— Begin Extracted entries —

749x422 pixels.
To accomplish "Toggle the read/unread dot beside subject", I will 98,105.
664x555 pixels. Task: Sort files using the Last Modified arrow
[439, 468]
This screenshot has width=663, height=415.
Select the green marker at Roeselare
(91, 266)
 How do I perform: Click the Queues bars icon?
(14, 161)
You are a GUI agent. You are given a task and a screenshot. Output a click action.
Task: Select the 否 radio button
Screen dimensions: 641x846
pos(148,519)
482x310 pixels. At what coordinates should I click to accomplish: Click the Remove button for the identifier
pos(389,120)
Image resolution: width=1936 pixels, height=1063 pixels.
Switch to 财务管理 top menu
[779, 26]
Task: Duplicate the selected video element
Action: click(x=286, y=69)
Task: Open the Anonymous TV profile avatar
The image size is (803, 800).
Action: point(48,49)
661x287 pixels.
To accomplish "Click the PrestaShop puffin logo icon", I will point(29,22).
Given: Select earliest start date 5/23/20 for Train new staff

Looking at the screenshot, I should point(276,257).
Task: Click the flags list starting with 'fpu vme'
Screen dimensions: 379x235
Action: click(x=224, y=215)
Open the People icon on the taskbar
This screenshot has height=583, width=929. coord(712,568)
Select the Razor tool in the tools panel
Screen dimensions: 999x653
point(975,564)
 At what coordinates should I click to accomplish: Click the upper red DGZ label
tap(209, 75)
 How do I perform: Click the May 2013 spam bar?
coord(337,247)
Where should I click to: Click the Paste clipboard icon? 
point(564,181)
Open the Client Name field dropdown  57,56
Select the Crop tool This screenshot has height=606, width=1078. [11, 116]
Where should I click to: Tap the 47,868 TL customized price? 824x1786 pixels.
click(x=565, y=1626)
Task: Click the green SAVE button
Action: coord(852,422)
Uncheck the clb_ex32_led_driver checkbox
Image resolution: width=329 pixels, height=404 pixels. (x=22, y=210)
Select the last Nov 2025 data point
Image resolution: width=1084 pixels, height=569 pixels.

— End Extracted entries —

- Exercise goal -
Copy all of the data above word for word, without changing anything.

- Exercise result -
749x422 pixels.
To accomplish "Toggle the read/unread dot beside subject", I will 98,105.
664x555 pixels. Task: Sort files using the Last Modified arrow
[439, 468]
This screenshot has width=663, height=415.
Select the green marker at Roeselare
(91, 266)
 How do I perform: Click the Queues bars icon?
(14, 161)
You are a GUI agent. You are given a task and a screenshot. Output a click action.
Task: Select the 否 radio button
Screen dimensions: 641x846
pos(148,519)
482x310 pixels. At what coordinates should I click to accomplish: Click the Remove button for the identifier
pos(389,120)
Image resolution: width=1936 pixels, height=1063 pixels.
Switch to 财务管理 top menu
[779, 26]
Task: Duplicate the selected video element
Action: click(x=286, y=69)
Task: Open the Anonymous TV profile avatar
The image size is (803, 800).
Action: point(48,49)
661x287 pixels.
To accomplish "Click the PrestaShop puffin logo icon", I will point(29,22).
Given: Select earliest start date 5/23/20 for Train new staff

Looking at the screenshot, I should point(276,257).
Task: Click the flags list starting with 'fpu vme'
Screen dimensions: 379x235
Action: click(x=224, y=215)
Open the People icon on the taskbar
This screenshot has height=583, width=929. coord(712,568)
Select the Razor tool in the tools panel
Screen dimensions: 999x653
point(975,564)
 At what coordinates should I click to accomplish: Click the upper red DGZ label
tap(209, 75)
 How do I perform: Click the May 2013 spam bar?
coord(337,247)
Where should I click to: Click the Paste clipboard icon? 
point(564,181)
Open the Client Name field dropdown  57,56
Select the Crop tool This screenshot has height=606, width=1078. [11, 116]
Where should I click to: Tap the 47,868 TL customized price? 824x1786 pixels.
click(x=565, y=1626)
Task: Click the green SAVE button
Action: coord(852,422)
Uncheck the clb_ex32_led_driver checkbox
Image resolution: width=329 pixels, height=404 pixels. (x=22, y=210)
Select the last Nov 2025 data point
Image resolution: width=1084 pixels, height=569 pixels.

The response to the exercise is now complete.